### TASK PROMPT
Rename "label" to "caption" throughout the section of entries that opens with the line containing "Task: Click the TronBot logo icon" and closes with the line containing "The width and height of the screenshot is (747, 647).", both lines included. Reproduce only those lines, with every other detail unchanged.

----------

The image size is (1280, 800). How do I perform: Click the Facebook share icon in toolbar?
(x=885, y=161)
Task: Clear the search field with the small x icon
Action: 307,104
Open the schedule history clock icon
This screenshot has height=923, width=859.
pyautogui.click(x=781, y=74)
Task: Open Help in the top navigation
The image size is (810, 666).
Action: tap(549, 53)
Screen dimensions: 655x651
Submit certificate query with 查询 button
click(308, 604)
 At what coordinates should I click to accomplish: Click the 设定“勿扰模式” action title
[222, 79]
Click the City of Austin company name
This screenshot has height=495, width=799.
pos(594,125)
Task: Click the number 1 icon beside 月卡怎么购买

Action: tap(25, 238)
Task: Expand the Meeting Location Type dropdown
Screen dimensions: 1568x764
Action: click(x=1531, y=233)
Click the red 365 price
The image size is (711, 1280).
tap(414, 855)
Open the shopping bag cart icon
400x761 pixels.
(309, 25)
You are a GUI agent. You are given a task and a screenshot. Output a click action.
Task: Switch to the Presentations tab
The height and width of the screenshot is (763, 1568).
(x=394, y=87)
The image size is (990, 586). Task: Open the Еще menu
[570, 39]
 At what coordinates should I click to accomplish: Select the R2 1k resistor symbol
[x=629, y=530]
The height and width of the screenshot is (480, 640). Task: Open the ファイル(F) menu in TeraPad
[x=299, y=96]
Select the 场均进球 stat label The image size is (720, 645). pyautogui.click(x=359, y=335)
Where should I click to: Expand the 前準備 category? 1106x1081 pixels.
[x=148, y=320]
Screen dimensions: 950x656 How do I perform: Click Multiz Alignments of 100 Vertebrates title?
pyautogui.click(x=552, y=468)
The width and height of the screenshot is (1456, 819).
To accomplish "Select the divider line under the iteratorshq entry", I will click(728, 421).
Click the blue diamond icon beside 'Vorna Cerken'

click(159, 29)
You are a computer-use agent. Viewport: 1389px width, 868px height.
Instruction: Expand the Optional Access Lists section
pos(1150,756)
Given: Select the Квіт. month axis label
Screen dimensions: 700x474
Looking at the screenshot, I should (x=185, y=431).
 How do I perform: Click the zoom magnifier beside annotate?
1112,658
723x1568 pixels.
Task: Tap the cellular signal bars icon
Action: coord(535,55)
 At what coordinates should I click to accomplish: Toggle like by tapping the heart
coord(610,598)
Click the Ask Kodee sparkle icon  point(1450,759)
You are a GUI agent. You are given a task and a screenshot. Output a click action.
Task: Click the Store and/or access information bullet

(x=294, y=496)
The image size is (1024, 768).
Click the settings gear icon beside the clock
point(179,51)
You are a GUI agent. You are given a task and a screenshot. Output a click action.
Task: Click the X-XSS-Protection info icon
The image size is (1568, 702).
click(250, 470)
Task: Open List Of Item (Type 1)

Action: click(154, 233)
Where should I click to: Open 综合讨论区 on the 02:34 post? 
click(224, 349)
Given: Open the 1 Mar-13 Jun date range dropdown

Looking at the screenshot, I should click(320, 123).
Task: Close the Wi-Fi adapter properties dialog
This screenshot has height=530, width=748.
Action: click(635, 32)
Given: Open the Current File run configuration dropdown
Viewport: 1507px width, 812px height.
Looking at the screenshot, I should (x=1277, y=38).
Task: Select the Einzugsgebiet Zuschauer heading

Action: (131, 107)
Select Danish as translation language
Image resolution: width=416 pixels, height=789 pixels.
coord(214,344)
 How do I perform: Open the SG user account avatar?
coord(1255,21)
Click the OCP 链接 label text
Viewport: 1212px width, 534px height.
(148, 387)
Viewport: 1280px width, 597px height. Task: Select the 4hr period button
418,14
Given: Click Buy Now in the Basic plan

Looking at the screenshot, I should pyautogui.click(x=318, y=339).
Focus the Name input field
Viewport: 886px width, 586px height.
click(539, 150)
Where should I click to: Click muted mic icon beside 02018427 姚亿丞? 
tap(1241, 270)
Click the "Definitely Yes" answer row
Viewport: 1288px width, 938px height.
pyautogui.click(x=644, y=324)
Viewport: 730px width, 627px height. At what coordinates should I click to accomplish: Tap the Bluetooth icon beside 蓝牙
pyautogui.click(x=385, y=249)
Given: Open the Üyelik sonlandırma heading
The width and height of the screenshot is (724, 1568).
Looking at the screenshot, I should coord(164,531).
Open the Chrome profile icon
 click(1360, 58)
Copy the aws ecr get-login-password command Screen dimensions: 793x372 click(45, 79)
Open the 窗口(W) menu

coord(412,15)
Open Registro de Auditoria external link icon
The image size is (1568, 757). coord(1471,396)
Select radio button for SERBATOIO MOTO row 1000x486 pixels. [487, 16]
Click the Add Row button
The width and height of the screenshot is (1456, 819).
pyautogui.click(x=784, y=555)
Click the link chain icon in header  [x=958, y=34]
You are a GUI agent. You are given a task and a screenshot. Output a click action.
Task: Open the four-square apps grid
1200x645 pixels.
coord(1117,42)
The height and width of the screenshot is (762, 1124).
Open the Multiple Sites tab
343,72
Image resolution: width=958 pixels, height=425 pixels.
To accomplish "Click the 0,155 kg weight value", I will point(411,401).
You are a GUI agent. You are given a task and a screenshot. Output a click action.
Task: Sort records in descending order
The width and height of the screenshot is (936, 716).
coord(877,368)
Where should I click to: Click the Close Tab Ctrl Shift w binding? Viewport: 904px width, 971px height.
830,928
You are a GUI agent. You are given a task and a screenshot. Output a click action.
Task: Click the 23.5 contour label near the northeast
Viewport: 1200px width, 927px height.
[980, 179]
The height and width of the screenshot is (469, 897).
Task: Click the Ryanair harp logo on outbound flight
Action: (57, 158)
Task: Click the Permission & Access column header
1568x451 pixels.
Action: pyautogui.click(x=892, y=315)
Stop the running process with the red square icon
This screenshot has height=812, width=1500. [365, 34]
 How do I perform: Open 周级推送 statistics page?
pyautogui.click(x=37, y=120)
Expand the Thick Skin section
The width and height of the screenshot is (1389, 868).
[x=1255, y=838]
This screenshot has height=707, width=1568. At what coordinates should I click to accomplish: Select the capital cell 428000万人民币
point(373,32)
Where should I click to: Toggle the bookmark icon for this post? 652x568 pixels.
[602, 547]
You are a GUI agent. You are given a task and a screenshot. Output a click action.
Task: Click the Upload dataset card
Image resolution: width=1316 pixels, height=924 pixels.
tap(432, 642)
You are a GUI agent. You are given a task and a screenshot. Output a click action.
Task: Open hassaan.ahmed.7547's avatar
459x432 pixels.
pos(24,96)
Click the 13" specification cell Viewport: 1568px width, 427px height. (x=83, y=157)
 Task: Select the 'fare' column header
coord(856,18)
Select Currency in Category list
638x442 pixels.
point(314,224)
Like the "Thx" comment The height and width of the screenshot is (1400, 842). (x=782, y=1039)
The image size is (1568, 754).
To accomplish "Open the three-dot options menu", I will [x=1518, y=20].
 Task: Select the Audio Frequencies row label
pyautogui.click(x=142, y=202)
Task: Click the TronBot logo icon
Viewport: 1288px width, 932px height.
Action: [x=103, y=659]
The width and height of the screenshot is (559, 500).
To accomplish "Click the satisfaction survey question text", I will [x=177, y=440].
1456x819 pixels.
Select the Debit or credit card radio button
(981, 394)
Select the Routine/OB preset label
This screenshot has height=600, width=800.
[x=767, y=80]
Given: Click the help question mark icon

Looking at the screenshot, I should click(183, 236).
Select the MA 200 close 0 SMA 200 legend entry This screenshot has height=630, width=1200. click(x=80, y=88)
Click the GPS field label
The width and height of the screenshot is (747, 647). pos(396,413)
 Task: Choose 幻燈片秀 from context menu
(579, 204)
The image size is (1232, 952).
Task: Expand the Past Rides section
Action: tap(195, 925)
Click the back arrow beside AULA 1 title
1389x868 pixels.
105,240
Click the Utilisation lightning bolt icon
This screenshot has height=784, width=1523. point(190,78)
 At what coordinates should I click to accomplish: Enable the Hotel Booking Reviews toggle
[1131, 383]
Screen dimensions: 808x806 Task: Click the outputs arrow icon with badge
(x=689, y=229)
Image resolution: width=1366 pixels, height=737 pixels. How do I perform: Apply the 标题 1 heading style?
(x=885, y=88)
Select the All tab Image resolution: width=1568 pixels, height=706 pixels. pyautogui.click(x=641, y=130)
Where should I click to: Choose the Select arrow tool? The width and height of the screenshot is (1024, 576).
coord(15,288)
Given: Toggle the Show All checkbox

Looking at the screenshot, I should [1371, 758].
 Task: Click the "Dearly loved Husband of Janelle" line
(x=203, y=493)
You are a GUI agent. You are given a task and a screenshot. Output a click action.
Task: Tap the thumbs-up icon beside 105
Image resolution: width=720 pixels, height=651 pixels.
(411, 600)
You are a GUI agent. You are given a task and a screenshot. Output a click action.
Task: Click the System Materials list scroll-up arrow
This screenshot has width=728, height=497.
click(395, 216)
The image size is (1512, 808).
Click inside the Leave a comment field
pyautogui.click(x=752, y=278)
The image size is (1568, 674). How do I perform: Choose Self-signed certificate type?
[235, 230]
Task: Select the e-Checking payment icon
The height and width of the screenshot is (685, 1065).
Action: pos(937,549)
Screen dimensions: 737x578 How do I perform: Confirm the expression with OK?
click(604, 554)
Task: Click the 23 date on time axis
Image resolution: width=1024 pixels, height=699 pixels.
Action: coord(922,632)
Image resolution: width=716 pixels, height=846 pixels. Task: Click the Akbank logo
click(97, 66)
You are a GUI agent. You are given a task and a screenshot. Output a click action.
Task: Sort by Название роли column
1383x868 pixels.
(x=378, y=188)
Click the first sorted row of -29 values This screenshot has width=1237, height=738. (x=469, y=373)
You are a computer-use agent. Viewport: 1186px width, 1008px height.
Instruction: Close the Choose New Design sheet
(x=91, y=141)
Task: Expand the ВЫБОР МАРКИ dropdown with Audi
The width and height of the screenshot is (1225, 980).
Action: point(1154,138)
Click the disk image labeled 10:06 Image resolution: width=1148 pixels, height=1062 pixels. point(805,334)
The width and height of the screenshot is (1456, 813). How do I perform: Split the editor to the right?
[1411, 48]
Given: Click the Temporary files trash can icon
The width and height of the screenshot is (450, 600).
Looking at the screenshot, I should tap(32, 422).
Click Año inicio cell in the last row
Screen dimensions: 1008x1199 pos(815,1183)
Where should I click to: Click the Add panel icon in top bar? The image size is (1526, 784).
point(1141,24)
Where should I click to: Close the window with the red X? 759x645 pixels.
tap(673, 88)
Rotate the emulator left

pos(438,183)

----------

### EXERCISE ANSWER
Task: Click the TronBot logo icon
Viewport: 1288px width, 932px height.
Action: [x=103, y=659]
The width and height of the screenshot is (559, 500).
To accomplish "Click the satisfaction survey question text", I will [x=177, y=440].
1456x819 pixels.
Select the Debit or credit card radio button
(981, 394)
Select the Routine/OB preset caption
This screenshot has height=600, width=800.
[x=767, y=80]
Given: Click the help question mark icon

Looking at the screenshot, I should click(183, 236).
Select the MA 200 close 0 SMA 200 legend entry This screenshot has height=630, width=1200. click(x=80, y=88)
Click the GPS field caption
The width and height of the screenshot is (747, 647). pos(396,413)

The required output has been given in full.